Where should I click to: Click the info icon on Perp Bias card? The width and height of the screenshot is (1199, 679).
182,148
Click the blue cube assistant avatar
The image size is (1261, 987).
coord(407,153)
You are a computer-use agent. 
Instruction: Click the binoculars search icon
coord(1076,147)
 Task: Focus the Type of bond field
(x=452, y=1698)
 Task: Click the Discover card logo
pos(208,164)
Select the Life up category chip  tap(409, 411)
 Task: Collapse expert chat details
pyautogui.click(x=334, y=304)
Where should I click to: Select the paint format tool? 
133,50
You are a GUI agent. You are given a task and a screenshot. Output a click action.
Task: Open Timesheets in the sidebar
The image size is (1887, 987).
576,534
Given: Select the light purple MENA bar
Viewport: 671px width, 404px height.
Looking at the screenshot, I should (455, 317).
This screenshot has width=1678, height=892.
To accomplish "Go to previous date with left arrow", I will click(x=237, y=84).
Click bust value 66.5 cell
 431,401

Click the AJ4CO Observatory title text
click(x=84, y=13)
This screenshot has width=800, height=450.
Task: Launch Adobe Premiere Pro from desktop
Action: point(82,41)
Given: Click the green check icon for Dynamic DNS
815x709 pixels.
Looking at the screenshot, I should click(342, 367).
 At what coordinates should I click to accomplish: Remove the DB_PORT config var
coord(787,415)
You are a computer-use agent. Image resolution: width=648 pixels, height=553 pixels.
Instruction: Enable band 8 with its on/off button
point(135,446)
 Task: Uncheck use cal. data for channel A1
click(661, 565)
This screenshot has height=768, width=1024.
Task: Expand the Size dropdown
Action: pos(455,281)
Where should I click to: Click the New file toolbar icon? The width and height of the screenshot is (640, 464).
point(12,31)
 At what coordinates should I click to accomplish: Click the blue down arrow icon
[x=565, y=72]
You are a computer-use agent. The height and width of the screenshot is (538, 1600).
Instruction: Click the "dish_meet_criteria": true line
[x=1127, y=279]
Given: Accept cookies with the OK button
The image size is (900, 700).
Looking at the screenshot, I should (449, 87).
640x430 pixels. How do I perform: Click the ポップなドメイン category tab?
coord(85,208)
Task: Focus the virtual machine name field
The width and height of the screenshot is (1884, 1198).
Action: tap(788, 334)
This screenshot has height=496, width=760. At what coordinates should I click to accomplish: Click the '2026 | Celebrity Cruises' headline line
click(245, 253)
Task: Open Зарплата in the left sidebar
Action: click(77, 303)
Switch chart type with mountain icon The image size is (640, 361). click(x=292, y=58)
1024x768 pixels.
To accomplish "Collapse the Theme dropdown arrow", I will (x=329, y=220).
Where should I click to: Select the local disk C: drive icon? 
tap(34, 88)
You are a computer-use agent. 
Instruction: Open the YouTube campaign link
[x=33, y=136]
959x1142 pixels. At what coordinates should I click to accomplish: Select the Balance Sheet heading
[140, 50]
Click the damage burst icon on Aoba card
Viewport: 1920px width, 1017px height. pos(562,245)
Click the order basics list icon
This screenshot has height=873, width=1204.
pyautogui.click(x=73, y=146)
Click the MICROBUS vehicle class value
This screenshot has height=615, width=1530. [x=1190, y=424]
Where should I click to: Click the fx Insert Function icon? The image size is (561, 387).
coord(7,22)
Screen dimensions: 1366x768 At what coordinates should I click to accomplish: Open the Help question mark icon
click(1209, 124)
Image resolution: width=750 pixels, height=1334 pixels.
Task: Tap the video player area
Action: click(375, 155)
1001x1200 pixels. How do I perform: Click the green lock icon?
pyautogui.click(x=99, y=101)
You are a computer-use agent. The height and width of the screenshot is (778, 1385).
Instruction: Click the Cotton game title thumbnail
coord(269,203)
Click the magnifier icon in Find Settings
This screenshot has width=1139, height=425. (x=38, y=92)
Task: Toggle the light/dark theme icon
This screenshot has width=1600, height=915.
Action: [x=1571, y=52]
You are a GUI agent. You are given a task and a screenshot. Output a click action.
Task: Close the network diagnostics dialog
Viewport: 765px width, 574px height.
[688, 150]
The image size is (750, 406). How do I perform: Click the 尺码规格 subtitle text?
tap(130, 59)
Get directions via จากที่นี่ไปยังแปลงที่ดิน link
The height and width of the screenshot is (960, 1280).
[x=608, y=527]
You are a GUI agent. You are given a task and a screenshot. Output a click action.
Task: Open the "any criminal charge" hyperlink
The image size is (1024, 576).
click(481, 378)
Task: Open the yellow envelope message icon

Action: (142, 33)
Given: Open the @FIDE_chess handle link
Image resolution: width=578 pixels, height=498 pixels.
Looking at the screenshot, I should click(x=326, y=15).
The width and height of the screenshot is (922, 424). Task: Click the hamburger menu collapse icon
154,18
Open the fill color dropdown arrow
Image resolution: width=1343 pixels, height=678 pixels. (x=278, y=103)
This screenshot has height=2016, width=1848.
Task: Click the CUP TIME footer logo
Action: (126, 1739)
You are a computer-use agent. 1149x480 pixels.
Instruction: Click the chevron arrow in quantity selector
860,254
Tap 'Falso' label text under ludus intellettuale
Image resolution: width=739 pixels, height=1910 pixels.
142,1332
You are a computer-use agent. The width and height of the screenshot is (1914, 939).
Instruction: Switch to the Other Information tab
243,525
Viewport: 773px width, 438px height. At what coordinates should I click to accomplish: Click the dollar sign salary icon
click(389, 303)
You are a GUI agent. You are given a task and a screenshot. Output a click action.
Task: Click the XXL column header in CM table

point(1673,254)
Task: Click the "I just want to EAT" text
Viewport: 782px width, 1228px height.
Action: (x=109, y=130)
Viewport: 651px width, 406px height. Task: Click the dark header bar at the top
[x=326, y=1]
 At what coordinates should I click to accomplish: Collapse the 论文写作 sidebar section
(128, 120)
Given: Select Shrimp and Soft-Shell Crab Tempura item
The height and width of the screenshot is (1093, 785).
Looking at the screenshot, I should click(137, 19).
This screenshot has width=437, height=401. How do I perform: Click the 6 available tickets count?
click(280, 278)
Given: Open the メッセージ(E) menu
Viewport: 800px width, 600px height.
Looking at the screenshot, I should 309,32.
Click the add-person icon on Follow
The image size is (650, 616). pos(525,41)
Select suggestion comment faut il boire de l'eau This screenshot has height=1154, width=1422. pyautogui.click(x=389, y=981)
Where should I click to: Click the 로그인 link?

++++++++

• BRIEF: The answer must be a single number: how many lines of the records contain the string "will".

• RESULT OF THE EXERCISE: 2